• Texte à lire
──────

Une brigade a été mise en place à l’automne au sein de l’ONCFS pour aider les éleveurs à protéger les troupeaux et permettre le prélèvement de loups lorsque la pression de prédation est trop forte.

Après une grosse demi-heure de marche rapide à travers la montagne, Maxime et Guillaume laissent tomber leur sac à dos, légèrement essoufflés. Une bonne condition physique est nécessaire pour faire partie de la brigade d’appui aux éleveurs de l’Office national de la chasse et de la faune sauvage ! Deux autres équipes se sont postées plus bas, de part et d’autres du parc de nuit où sont rassemblées pour la nuit les 200 bêtes, brebis et chèvres confondues, d’Emmanuel Verdaigle. En se plaçant plus haut, les deux brigadiers espèrent voir le loup arriver. Car le troupeau de cet éleveur est bien entouré. « Il y aurait une meute sur ce massif, un loup solitaire sur la montagne en face, et une louve serait récemment arrivée sur un autre versant, nous explique Sébastien Kierzkowski, son berger. C’est ce qui explique la fréquence des attaques : une par mois depuis le début de l’année, souvent tôt le matin ou en fin de journée. Quand il est là, on le sent : les chiens sont nerveux, les brebis s’agitent et on entend tinter les cloches. »

À Saint-Martin de Vésubie, ça fait huit ans que le loup fait des siennes. « J’ai commencé par acheter des chiens de protection : deux patous et un berger d’Anatolie, se souvient Emmanuel Verdaigle. Puis j’ai embauché un berger pour avoir quelqu’un en permanence dehors avec les bêtes, et j’ai installé des filets, des clôtures… Mais c’est un stress permanent. Aujourd’hui quand on croise d’autres éleveurs, on ne parle plus de la production mais du loup ! » Après la mise en œuvre des mesures de protections, il a obtenu des tirs d’effarouchement puis de défense. « Mais ce n’est pas le métier de l’éleveur ou du berger de tirer sur le loup. »

──────

• Jeu de lignes
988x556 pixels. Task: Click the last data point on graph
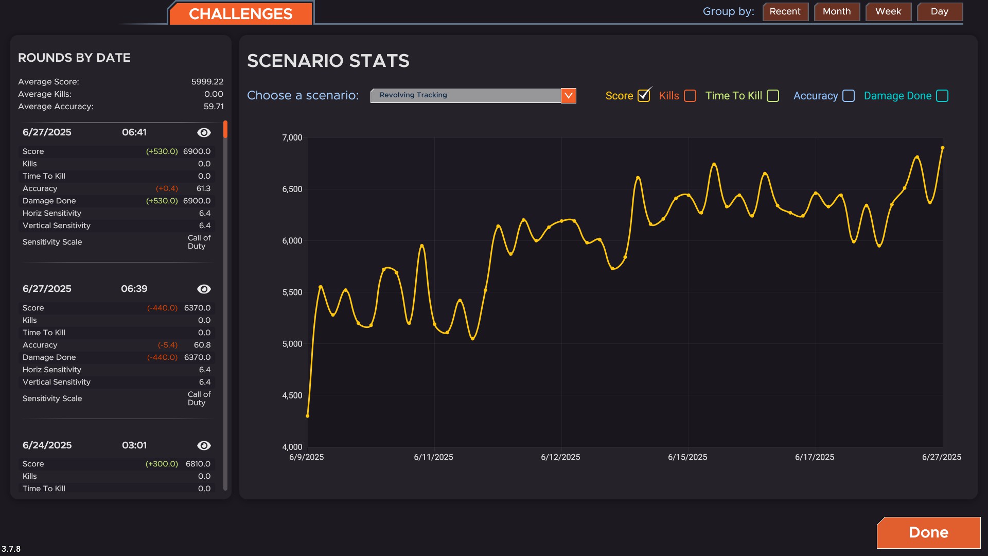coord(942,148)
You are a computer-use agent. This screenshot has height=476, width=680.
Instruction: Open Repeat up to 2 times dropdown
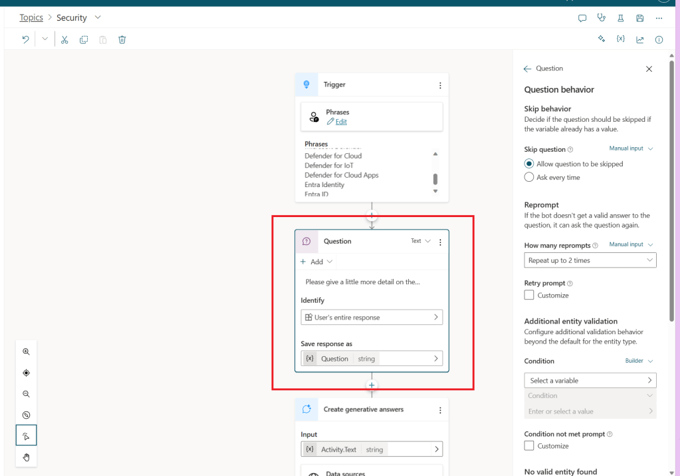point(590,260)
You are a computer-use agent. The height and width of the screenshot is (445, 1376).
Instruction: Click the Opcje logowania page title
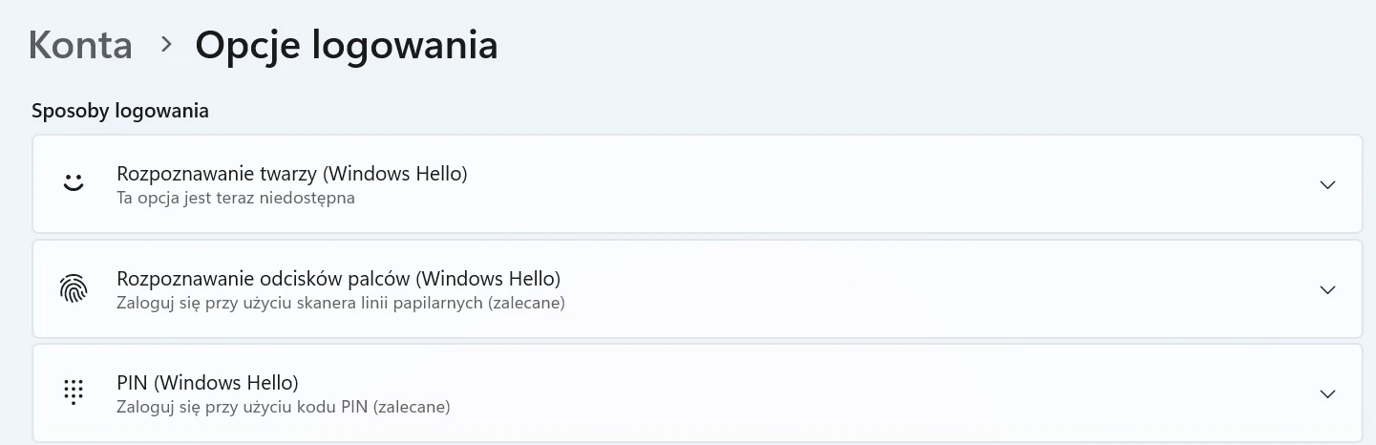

──────

Rédigez la suite du texte sur la brigade d'appui aux éleveurs face au loup, en reprenant juste après sa dernière phrase. Les lignes n'ont aucun lien avec le texte sur la brigade d'appui aux éleveurs face au loup.

Des tirs difficiles en milieu embroussaillé

Là-haut, la nuit tombe, le calme se fait, tous les sens sont en alerte. « On intervient plutôt la nuit, car c’est là qu’on a le plus de chance de le voir, chuchotent les brigadiers. Mais on arrive en fin d’après-midi pour s’installer, repérer les lieux et se donner des points de repère. » Ensuite, une caméra thermique leur permet de suivre le déplacement des animaux dans la nuit grâce à la chaleur qu’ils émettent. Soudain, un murmure. « Il y a une bête qui passe entre les maisons… » On retient sa respiration. « Vu la taille, c’est plutôt un renard. » Les deux espèces, de même forme sont difficiles à distinguer à la caméra thermique. Une demi-heure plus tard, la tension monte à nouveau. « Un animal descend la crête. Il va droit sur le troupeau… » L’autre équipe est prévenue par talkie-walkie. Mais rien ne se passe. « Je l‘ai perdu dans la forêt. » Le milieu, très embroussaillé, rend très difficile la surveillance et encore plus les tirs. Le reste de la panoplie du brigadier se compose d’un phare pour éclairer dans la nuit et d’une carabine. « Si nous repérons quelque chose, l’un de nous devra éclairer avec ce spot qui permet de voir à 200 mètres pour que l’autre puisse tirer. » À 21 h 30, Maxime et Guillaume hurlent dans la nuit. La technique du hurlement provoqué permet de repérer les meutes de loups qui répondent à la provocation. Mais ce soir, seul le silence répond. C’est la pleine lune et la nuit est très – trop – claire. Pas sûr que le loup montre le bout de son nez aujourd’hui.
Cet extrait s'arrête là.